Sunday, January 10, 2016

#AromaBox: How to Make an Analog Aroma Device

If you've been sniffing around for a way to make a simple, yet effective, aroma device you've arrived at a solution that will surprise you. The #AromaBox was designed for Agents of Change, an art exhibit at the University of Michigan focused on improving diversity and inclusion which opened this month. I designed the #AromaBox with the intention of sharing it with other makers and instructors so they would be inspired to include olfaction as a sensory modality in classroom, art gallery and maker settings.

Shades of Green is a project that fits into the interdisciplinary rubric of the Agents of Change exhibit, but it also answers a need that many students and members of the Ann Arbor community who've attended Smell and Tell lectures have expressed since 2012; how to make an effective analog scent device for the purpose of evoking memory and emotion.

This challenge was solved with the #AromaBox, which is not only easy and relatively inexpensive to make, it is ripe for hacking with Arduino and other technologies. Groundworks supervising consultant Carlos Garcia and student Kurt Ronneburg have already entered into a conversation with regard to hacking the #AromaBox (which is the result of their experience with the #AromaBox prototype prior to the Agents of Change exhibition at the University of Michigan). The #AromaBox can benefit from sensors and other design add-ons that allow the end-user to enter into a multisensory experience with the scent device. These experiences can be shared or enjoyed in solitude.

The motivation for sharing instructions on how to make an #AromaBox is simple; to increase exposure to the power of the sense of smell (olfaction) as a sensory modality that can be applied across disciplines as a form of creative expression and narrative building. More rigor is required in K-12 and higher education with regard to designing curriculum that enjoins art and science. Because scent triggers conversations rooted in memory and emotion, creatively applied olfaction is a wonderful vehicle for building community and developing communication skills. When we learn how to decode the invisible (scent) we learn how to connect and respect each other as human beings. We also learn how to evaluate stimulus versus judging it, which is a challenge with something as emotionally charged as scent.

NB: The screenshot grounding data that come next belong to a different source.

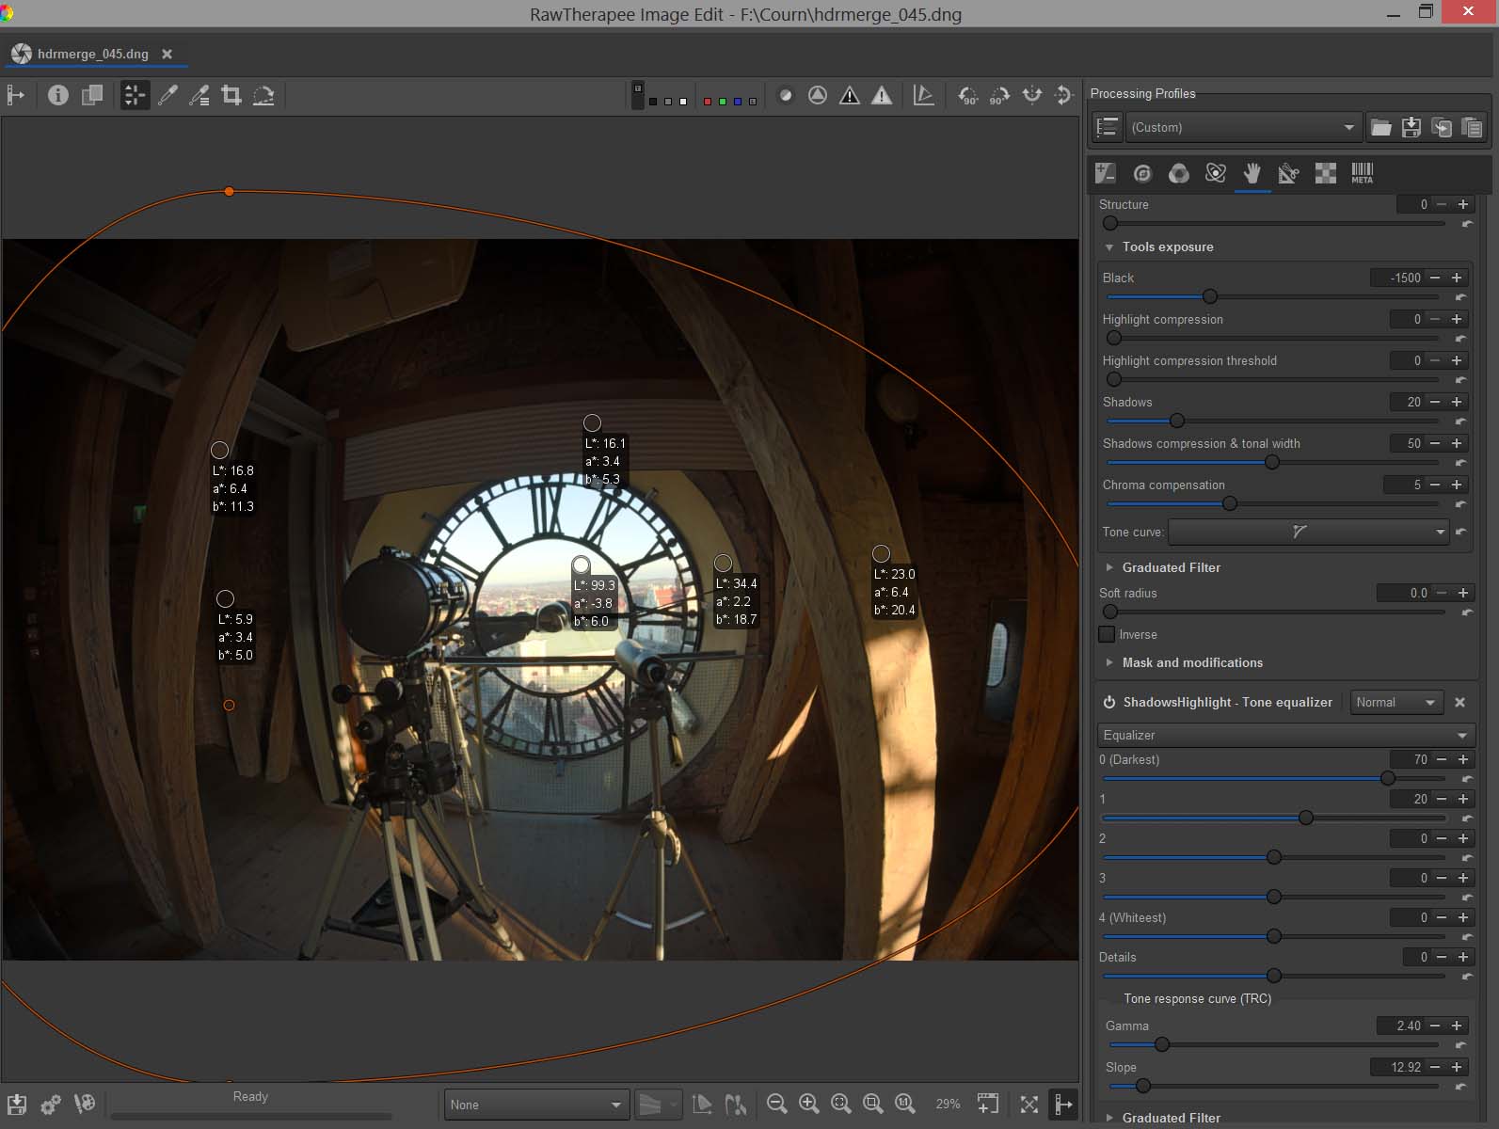Select the Crop tool in toolbar
Image resolution: width=1499 pixels, height=1129 pixels.
[231, 95]
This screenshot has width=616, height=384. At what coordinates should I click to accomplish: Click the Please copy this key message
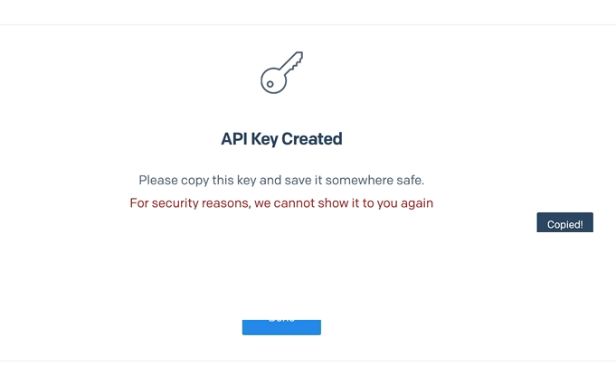pos(281,181)
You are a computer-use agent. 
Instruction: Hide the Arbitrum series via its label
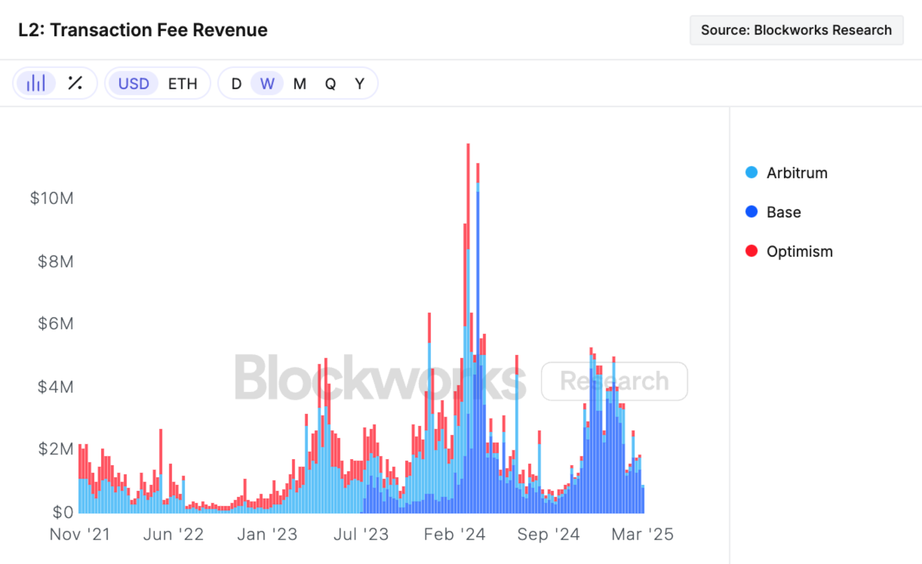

Right click on the image and open
 in a new tab to print as a handout.

The #AromaBox is made using a re-purposed Hand Made Modern Embroidery Box from Target*, an aroma diffuser refill pad (a thick paper that is aromatized with essential oil, Aura Cacia or Amrita brand, available on Amazon and other vendors), a natural essential oil (Aura Cacia brand is highly recommended and is available in many health food stores and on their online store), a single Sistema brand salad dressing container (comes in a four-pack with the item number 21470, available at Amazon, Ace Hardware, and TJ Maxx), and Velcro squares (available online and at office supply stores).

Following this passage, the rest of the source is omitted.